Живая душа
Шрифт:
Десять лет назад умерла Катя, жена. И даже на смертном одре лежала она с мученическим выражением лица, словно говорила: не трогайте больше, оставьте в покое… А Катя до самого горького еще не дожила. Еще не давило безденежье, еще впереди было вступление дворянина Ермолаева на службу в немецкую разведку. Настоящий-то позор ждал впереди…
Как вышло, что сделался дворянин Ермолаев предателем родины, наемным убийцей, омерзительным даже самому себе? Ведь никто же, никто в его судьбе не виноват — волен был иначе распорядиться жизнью. Не смог.
Приоткрой
А с этого задания бывший дворянин Ермолаев не вернется. Теперь все едино…
В последний берлинский вечерок, согласно программе, отужинали в ресторане. Сверх предусмотренных и оплачиваемых абвером напитков Ермолаев распорядился, чтоб подали водку. Настоящую, русскую. И официант, вдохновленный хрусткой купюрой, расстарался-таки, принес настоящую…
— За наше счастливое отбытие, соколики! — сказал Ермолаев.
Пил и чувствовал, что не берет водка. Не берет и родимая, неподдельная. Сейчас бы спиртику дернуть. Спиртяшки. «Спиртуозуса от морозуса» — как пошучивали некогда субалтерн-офицерики. Да жаль, не достанешь тут спирта. Не употребляют немцы. Что русскому здорово, то немцу смерть…
Воронин пил мало, берегся, вражина. Пашковский же белел, пьянея, катал желваки на скулах.

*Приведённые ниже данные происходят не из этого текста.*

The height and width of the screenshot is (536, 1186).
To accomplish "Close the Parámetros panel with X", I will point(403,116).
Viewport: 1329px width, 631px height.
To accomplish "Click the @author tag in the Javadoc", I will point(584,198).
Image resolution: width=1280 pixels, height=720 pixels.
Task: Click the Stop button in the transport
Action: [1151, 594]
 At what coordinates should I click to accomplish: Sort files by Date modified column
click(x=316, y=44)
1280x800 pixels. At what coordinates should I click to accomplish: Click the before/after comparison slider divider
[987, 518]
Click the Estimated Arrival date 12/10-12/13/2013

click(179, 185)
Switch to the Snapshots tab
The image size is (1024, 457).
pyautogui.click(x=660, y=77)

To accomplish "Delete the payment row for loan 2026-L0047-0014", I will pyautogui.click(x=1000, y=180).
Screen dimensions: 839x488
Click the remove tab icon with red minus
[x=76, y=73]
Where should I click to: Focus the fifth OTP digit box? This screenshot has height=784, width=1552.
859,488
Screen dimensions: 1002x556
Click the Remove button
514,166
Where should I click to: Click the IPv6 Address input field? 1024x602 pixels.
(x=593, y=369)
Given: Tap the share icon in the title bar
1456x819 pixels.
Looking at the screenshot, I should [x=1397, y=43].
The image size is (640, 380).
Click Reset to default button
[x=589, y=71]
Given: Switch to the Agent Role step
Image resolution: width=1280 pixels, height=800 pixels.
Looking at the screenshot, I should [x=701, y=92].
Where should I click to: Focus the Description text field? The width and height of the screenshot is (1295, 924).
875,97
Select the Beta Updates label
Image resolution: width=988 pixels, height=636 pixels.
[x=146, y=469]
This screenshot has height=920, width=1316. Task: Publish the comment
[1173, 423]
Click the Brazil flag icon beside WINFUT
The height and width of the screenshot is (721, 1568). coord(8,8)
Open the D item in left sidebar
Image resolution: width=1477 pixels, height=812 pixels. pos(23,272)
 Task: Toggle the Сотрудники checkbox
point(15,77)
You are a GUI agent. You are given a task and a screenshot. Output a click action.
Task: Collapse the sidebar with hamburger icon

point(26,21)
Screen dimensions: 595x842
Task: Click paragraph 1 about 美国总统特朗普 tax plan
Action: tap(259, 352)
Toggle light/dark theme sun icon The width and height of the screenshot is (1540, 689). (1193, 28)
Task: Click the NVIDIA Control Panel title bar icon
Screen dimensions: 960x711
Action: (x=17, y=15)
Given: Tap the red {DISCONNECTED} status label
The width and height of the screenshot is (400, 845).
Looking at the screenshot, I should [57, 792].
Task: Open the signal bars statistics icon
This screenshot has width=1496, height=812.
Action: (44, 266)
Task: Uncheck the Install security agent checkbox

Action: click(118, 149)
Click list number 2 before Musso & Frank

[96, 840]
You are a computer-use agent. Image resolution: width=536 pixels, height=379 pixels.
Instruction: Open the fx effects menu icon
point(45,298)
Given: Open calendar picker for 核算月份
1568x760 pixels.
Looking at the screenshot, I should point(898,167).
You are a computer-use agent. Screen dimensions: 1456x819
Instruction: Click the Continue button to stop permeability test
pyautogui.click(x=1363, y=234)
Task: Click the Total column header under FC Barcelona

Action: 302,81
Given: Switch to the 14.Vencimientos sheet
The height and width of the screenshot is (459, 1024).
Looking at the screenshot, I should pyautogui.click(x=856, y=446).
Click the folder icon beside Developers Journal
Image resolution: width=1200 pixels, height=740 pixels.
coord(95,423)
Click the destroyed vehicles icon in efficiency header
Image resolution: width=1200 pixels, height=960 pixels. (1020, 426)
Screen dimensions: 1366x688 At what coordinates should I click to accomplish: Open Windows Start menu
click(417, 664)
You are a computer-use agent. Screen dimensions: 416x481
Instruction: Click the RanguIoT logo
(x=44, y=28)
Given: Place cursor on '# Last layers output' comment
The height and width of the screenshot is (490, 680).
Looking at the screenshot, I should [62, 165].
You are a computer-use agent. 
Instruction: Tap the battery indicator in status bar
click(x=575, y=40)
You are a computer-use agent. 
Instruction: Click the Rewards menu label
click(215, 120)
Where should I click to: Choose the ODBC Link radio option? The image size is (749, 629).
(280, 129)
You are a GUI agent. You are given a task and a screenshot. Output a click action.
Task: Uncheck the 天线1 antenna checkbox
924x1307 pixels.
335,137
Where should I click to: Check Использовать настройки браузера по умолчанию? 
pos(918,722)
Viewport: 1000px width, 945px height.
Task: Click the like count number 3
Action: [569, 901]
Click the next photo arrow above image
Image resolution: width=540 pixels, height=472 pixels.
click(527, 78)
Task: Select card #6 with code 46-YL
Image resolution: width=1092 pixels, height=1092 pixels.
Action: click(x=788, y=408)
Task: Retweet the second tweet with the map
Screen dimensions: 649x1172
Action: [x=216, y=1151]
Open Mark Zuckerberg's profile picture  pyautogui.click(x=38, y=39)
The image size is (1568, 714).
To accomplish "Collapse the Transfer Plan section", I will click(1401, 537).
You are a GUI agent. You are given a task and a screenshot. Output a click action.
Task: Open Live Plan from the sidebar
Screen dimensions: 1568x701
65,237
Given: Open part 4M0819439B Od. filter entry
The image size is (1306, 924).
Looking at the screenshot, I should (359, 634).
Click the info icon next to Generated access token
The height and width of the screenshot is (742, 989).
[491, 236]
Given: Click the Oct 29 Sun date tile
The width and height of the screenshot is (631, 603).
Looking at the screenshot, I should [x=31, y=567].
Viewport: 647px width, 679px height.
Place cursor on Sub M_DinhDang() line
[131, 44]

— Ну, дорвусь я до своих знакомцев когда-нибудь, дорвусь… Помню лагеречек, где срок тянул. С гражданином начальником охота встретиться, ласку его припомнить.
— Бежал? — спросил Воронин.
— Что ты, Санечка, оттуда когти не рвут. Я на фронт выпросился, все чин чинарем, гражданин начальник мне рукопожатие сделал. Надеюсь, грит, достойно смоете, и так далее… Сам одноглазый такой мальчишечка, строгий, подбородочком шевелит… Ой же и охота поговорить с ним!
Наслаждаясь тем, что можно не скрытничать, можно распоясаться, Пашковский почти наяву видел эти будущие встречи, с неожиданным актерским талантом изображал всех действующих лиц, менял голос, показывал, как будут испускать дух его «знакомцы»… Воронин сидел будто каменный. А Ермолаев все наливал, наливал водку, пил не закусывая. И не помогала водка.
Вернулись в санаторий доктора Магалифа ввечеру; полковника не было. Находился в Риге.
Ермолаев отпустил питомцев на отдых, прошел к себе во флигель. Был там запасец спирта, тщательно хранимого на черный день. Ермолаев извлек плоскую флягу, растворил окошко, сел на подоконник.
Луна катилась в дымных облаках, чернели шапки сосен, море поплескивало, сиренью пахло. Благодать.
Он знал, что сейчас сделает, — этой вот ночью, накануне отлета. Только следовало выпить. Хорошенько дернуть «спиртуозуса».
Итак, прожито пятьдесят лет.
«В двадцать лет красы нет — и не будет, в тридцать лет жены нет — и не будет, в сорок лет ума нет — и не будет»…
А если ничегошеньки нету в пятьдесят? Ровным счетом ничего — пустота семо и овамо? Торричеллиева пустота?
Что ж, добьем остатки надежд. Даже те, в которых сам себе не признавался, боясь задуть слабенький огонек. Ничего нет, и тебя не будет.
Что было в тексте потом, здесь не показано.